During some very very important cricket matches in the stadium, I proposed Subodh-da in advance to assign me to report from the outside (because I could not follow the rules of cricket). I mostly reported about the viewer’s excitement inside and outside the stadium along with the organizers’ comments.

Sometimes, I prepared light stories on sports events. CPS Sir liked those pieces and appreciated me. He himself wrote editorials on extraordinary sports personalities with spectacular descriptions (it’s rare in Assamese media till today). CPS Sir was also fond of classic movies and wrote intriguing pieces regularly on the world of cinema. It inspired me to write on cinematic issues also.

Meanwhile, Jayanta Kumar Das joined us and he took the responsibility to look after the last page (dedicated to sports). As Subodh-da had already left for Dainik Asom, Uday Borgohain was inducted in the sports team. Slowly I started dedicating more time in writing on cinema and theatre (now mostly on socio-political and environmental issues).

During that period, I had an accidental tour to Mumbai (then Bomby) with Samarendra Sarma (photojournalist of Assam Tribune) and Pankaj Bora (then a reporter in Ajir Asom and now an entrepreneur). I was travelling to Kolkata (then Calcutta) to attend an international film festival in Nandan complex.

While boarding Kamrup Express, both Samar and Pankaj saw me and insisted to go to Mumbai with them.  In reality, Subodh-da missed the trip for personal reasons and they asked me to accompany them.

During those days, it was not necessary to identify the train passengers with documents and so I could easily visit in Subodh-da’s name. We three young reporters had an amazing experience in Mumbai and Pune while covering the events of the National Games.

It was a challenging job for us to send news and photographs every evening to Guwahati. It was my first visit to Pune (where I went to participate in a monthlong appreciation course inside the Film and Television Institute of India campus few years later).

Now I am no longer a sports journalist but sticked to the profession today amidst all difficulties.
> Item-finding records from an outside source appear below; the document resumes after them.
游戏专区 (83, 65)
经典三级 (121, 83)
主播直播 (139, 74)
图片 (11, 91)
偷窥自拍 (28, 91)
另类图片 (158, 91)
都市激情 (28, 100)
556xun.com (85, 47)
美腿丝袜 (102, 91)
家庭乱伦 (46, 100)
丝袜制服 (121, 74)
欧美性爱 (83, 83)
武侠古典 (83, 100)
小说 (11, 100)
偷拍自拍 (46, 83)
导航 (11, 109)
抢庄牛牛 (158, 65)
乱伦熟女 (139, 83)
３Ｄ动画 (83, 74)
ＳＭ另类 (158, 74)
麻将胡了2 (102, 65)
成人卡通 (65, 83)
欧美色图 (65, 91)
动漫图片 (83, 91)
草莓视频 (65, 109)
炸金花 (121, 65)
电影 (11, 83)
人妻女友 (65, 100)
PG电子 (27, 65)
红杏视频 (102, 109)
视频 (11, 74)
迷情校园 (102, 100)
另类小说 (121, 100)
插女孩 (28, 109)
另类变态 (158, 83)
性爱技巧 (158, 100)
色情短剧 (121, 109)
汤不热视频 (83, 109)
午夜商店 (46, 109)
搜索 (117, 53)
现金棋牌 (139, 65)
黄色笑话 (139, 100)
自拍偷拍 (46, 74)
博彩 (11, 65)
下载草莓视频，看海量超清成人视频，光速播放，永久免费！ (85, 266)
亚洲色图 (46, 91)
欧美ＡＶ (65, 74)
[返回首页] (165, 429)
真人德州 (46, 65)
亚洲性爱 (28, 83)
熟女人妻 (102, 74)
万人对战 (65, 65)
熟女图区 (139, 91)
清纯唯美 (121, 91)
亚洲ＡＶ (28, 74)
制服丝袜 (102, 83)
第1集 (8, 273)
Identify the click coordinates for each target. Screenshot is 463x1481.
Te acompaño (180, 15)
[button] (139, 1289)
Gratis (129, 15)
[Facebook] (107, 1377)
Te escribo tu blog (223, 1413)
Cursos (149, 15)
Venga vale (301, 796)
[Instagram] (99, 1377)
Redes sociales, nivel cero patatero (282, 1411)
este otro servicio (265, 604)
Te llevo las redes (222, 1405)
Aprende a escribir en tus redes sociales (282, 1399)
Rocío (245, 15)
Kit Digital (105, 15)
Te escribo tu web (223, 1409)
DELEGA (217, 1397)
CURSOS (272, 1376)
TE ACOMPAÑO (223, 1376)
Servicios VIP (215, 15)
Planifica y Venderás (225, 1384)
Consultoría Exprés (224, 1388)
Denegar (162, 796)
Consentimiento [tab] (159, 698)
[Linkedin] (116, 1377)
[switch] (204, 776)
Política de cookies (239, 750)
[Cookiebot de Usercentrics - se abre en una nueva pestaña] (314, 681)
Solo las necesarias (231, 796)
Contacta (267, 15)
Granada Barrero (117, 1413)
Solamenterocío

Most of my classmates have a better life today as successful engineers, but many of them have grown their ages (unlike me!). A few of my college friends are now looked too tired, depressive and pale. Often, I get scared talking to them (as if they are waiting for their premature departure).

The reason behind my active days indicates the inherent influence of my profession over me and my space.  The hard life of a working journalist teaches one to bear with all limitations (at least inspired not to collapse before facing the challenges). So, we do.

Moreover, I benefited from the spirit of sports in the early days of my profession. It’s a bonus for me. Long Live sports journalism! Joi Ho Assam Sports Journalists Association!